Work to be completed =
Keep the pictures out of the copy and repeat the records exactly.

Recorded data =

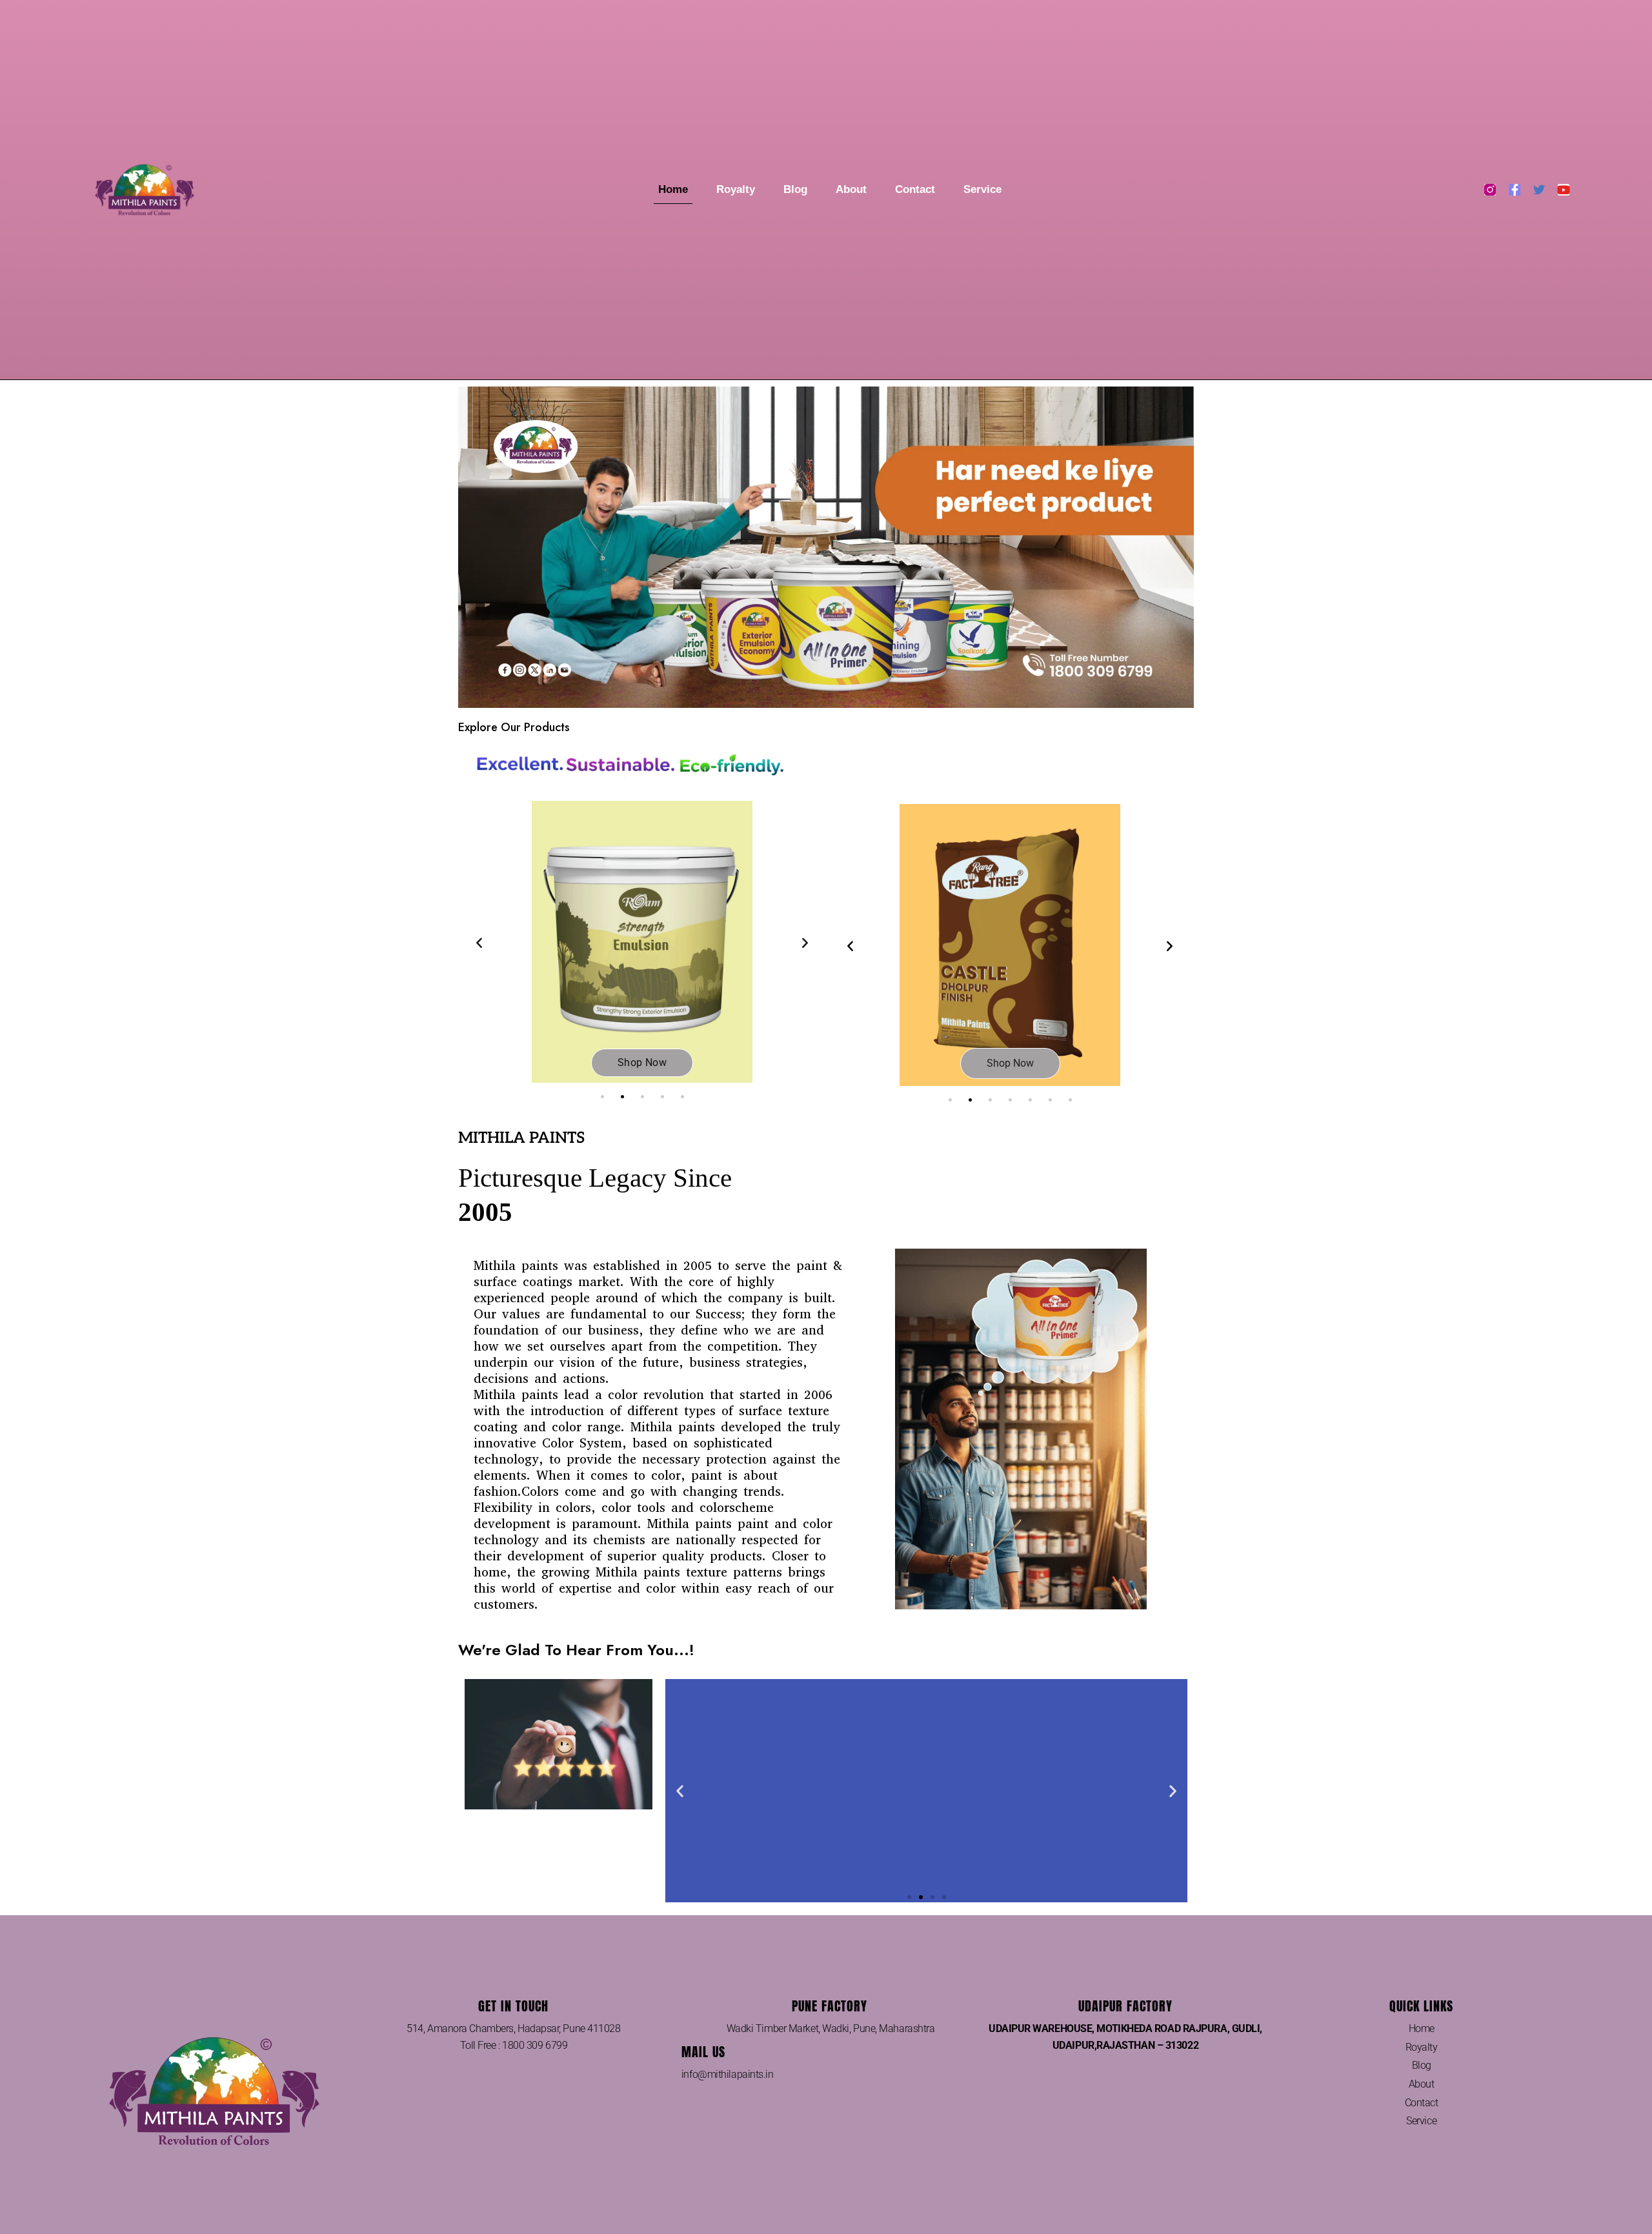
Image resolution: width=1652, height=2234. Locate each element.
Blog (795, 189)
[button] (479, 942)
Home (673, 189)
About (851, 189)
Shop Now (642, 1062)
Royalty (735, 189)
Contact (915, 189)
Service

Your response =
Image resolution: width=1652, height=2234. Locate each element.
Blog (795, 189)
[button] (479, 942)
Home (673, 189)
About (851, 189)
Shop Now (642, 1062)
Royalty (735, 189)
Contact (915, 189)
Service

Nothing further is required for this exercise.